● **Activity**:
Report how many lines in the entries below have the word "computer" in them, and give no other words.

[Dataset records]
....
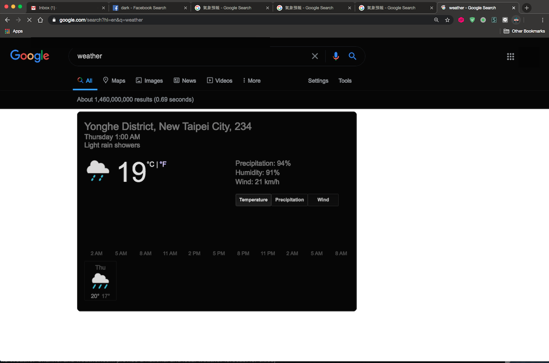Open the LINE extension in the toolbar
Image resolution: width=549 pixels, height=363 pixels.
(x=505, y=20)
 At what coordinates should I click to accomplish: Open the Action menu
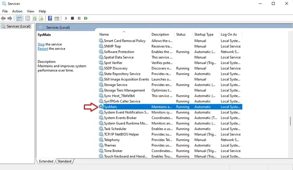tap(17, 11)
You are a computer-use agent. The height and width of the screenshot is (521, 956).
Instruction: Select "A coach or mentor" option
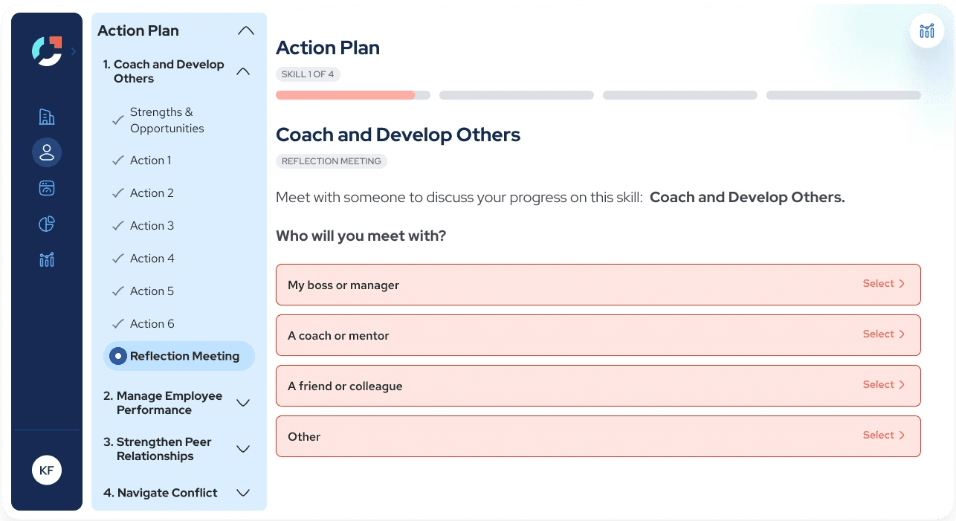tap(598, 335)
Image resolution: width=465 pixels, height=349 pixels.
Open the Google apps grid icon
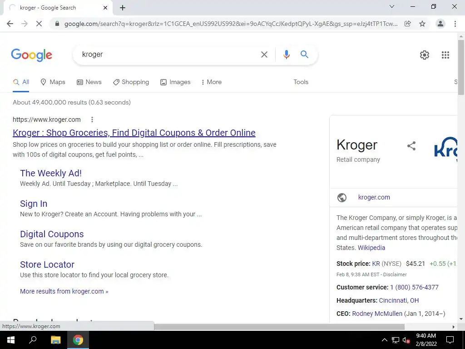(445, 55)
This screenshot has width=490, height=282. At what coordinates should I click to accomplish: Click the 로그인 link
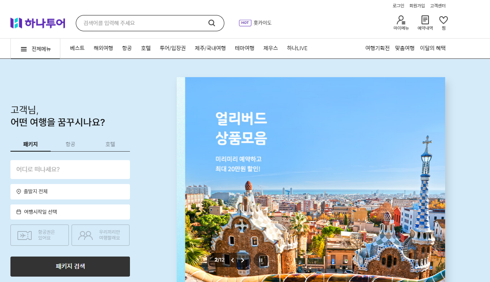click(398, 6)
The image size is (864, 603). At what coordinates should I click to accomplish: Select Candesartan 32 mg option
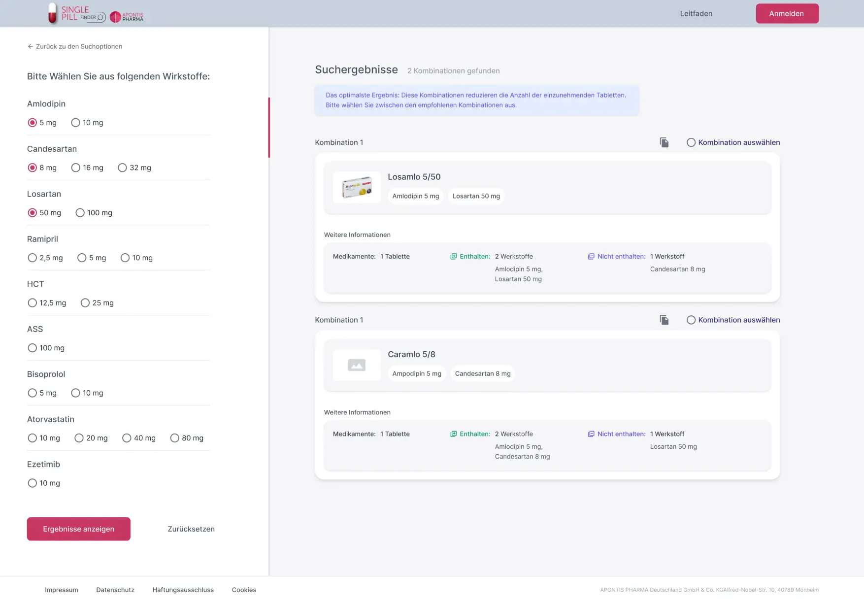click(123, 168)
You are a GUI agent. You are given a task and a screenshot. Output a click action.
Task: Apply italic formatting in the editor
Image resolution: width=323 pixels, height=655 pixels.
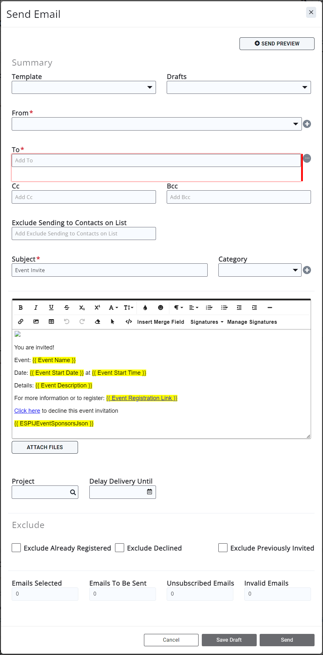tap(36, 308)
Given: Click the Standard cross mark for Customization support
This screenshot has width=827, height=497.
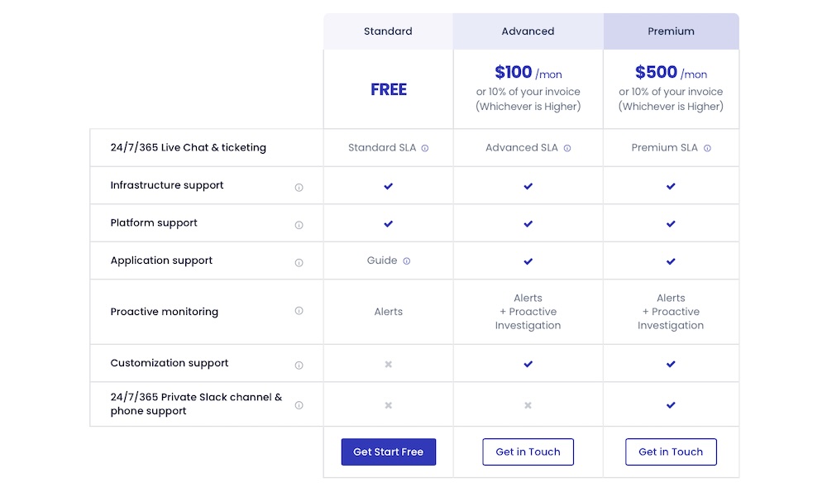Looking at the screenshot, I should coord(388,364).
....
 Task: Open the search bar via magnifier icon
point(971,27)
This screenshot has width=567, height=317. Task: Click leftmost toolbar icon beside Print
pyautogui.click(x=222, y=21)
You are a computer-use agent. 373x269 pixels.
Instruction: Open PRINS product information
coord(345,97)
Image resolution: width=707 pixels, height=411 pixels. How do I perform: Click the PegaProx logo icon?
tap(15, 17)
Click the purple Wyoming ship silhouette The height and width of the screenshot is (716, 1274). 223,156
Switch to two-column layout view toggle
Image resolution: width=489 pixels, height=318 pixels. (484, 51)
....
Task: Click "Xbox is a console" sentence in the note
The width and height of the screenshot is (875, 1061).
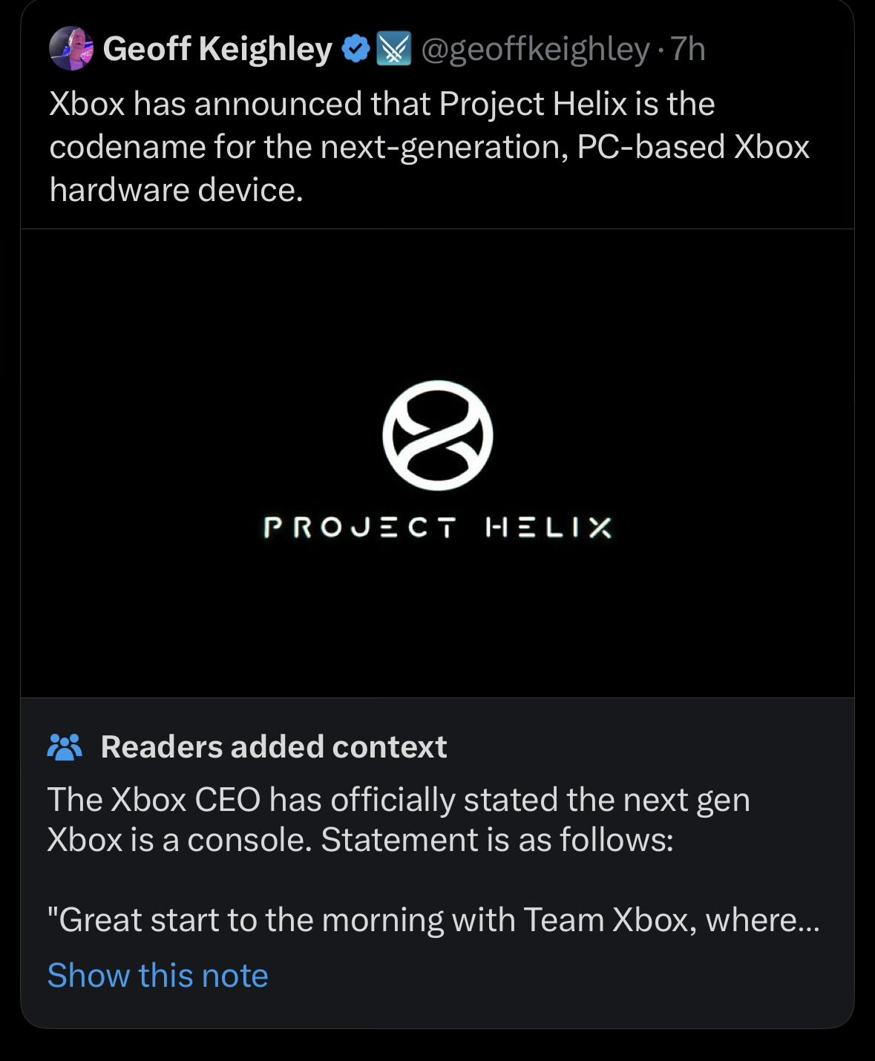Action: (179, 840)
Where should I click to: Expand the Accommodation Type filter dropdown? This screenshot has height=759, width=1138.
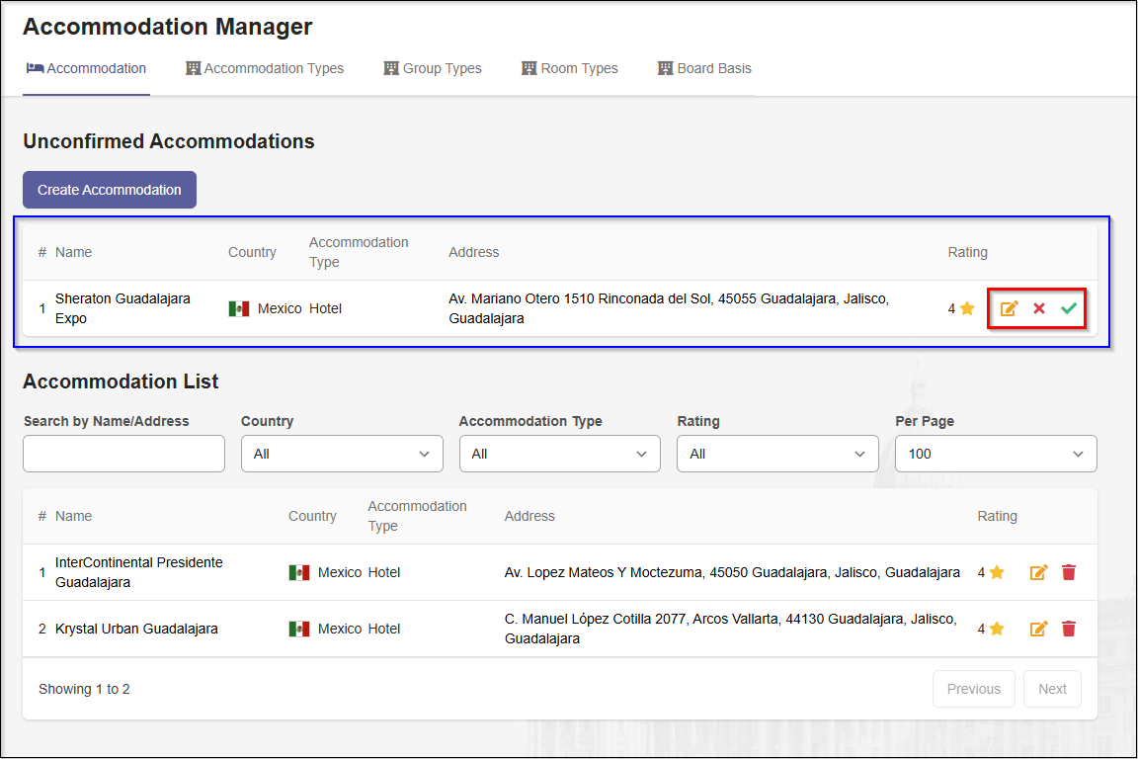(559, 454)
....
● **Your response**:
2